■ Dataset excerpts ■
━━━━━━━━━━━━━━━━

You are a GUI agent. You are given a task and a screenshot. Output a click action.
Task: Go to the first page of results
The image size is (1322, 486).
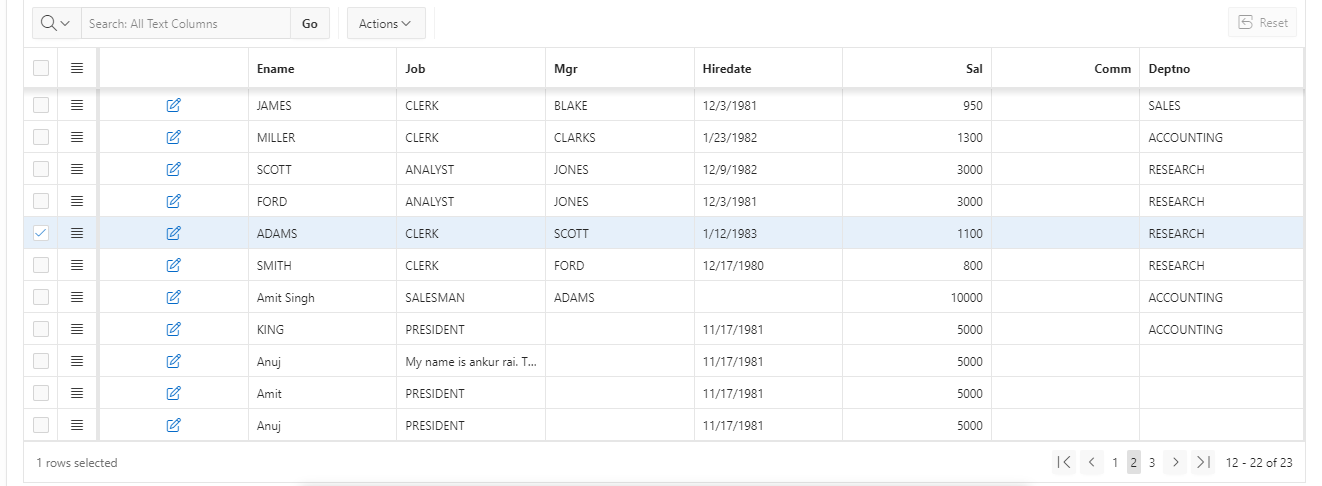click(x=1064, y=462)
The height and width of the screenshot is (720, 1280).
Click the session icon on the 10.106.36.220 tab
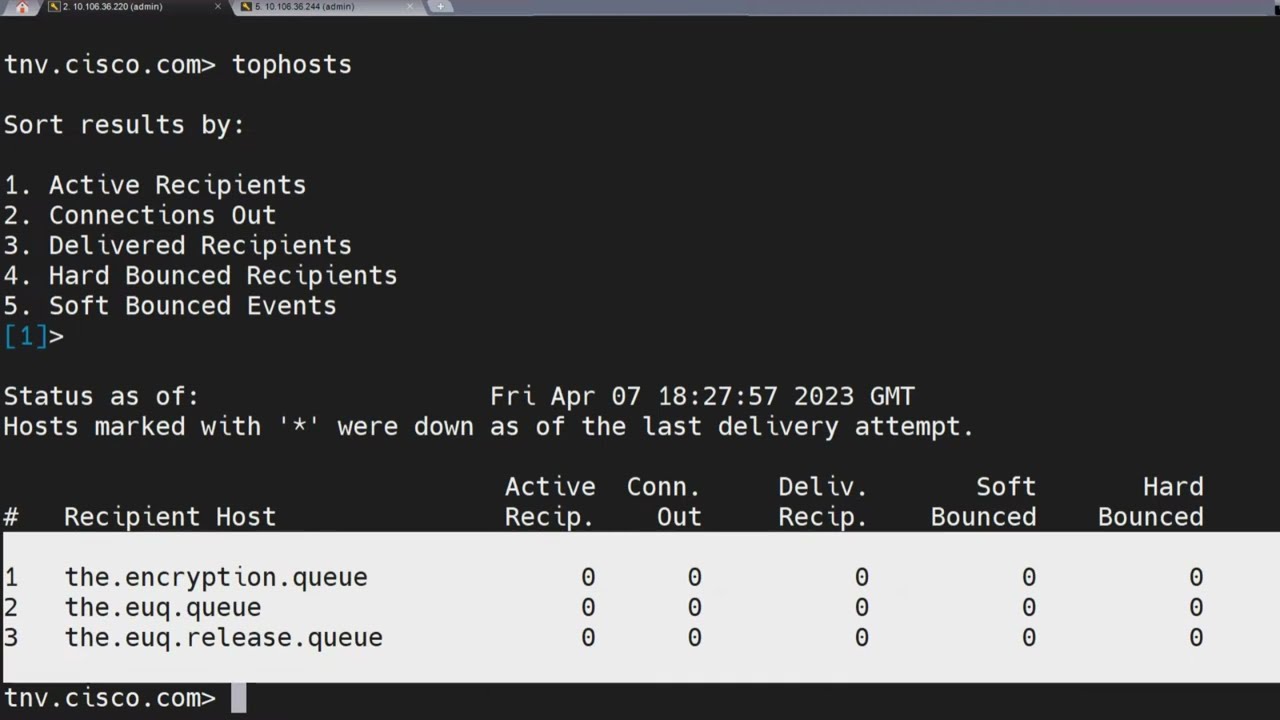click(54, 7)
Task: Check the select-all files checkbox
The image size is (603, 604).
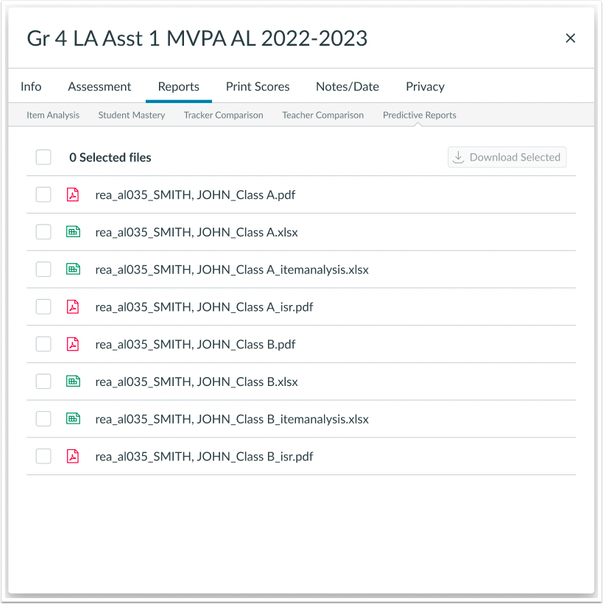Action: pyautogui.click(x=43, y=157)
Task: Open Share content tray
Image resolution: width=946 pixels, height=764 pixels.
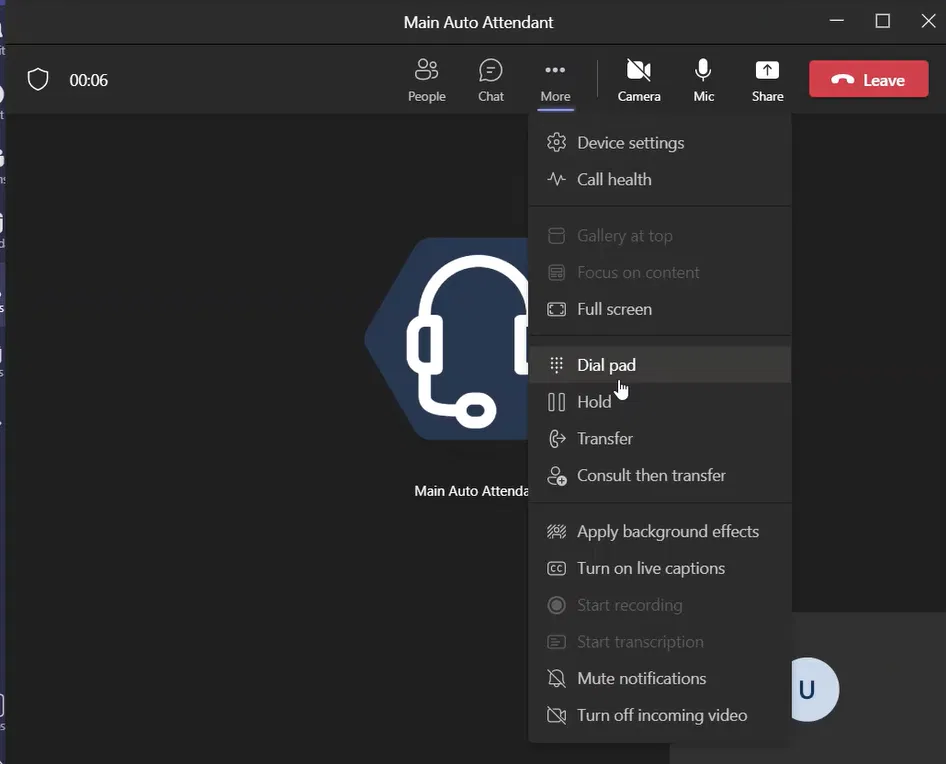Action: 767,80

━━━━━━━━━━━━━━━━

■ Instructions for the task ■
What is needed is every line of the records above that contains the word "screenshot".

■ Expected output ■
You are a GUI agent. You are given a task and a screenshot. Output a click action.
The height and width of the screenshot is (720, 1280).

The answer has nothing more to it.